Jack O' Lantern

They're going to carve pumpkins.? Or at least one. Deciding on the proper way to cut is my decision, I suppose. Because I am Pumpkin? Pamela. And while a pumpkin is a squash, they be cuttin on my melons. Perhaps the built up anger and anxiety and depression can be cut out with the tumor. And then like a Jack-o-lantern, the inner light of my soul can shine forth, allowing me to see better what I'm meant to do with the rest of my life. My insides scraped out of the murky muck that is my darkness. Allowing room for the light. Creating a comfortable balance of light and dark. A yin yang. Room for the magical faeries to wave their glitter wands. While acknowledging that I am experiencing some kind of metamorphosis spiritually and I run shouting down the hall. Because it is very scary. I'm evolving. Shifting. If things happen for a reason, then perhaps I can use whatever I've learned up till now and going forward to do some good in this cancer infested world.
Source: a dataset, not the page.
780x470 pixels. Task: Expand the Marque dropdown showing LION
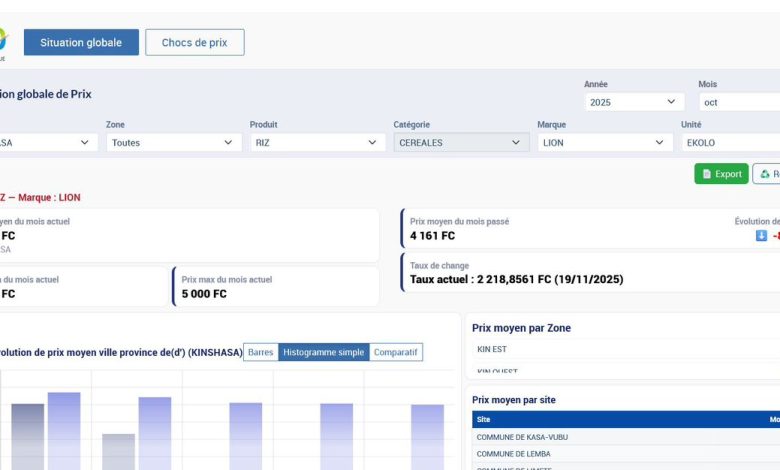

Feed the hungry. I should volunteer at a soup kitchen. All are God's creatures. Write about my transition to help myself and maybe some one else. Let the Spirit lead me to the proper path, and do good things if I can. Feed the backyard critters. And the cats. Enjoy the magic that the universe speaks of. And in the meantime, prepare for battle. Because I am a warrior princess pumpkin...and this bat shit crazy Diamond shines on.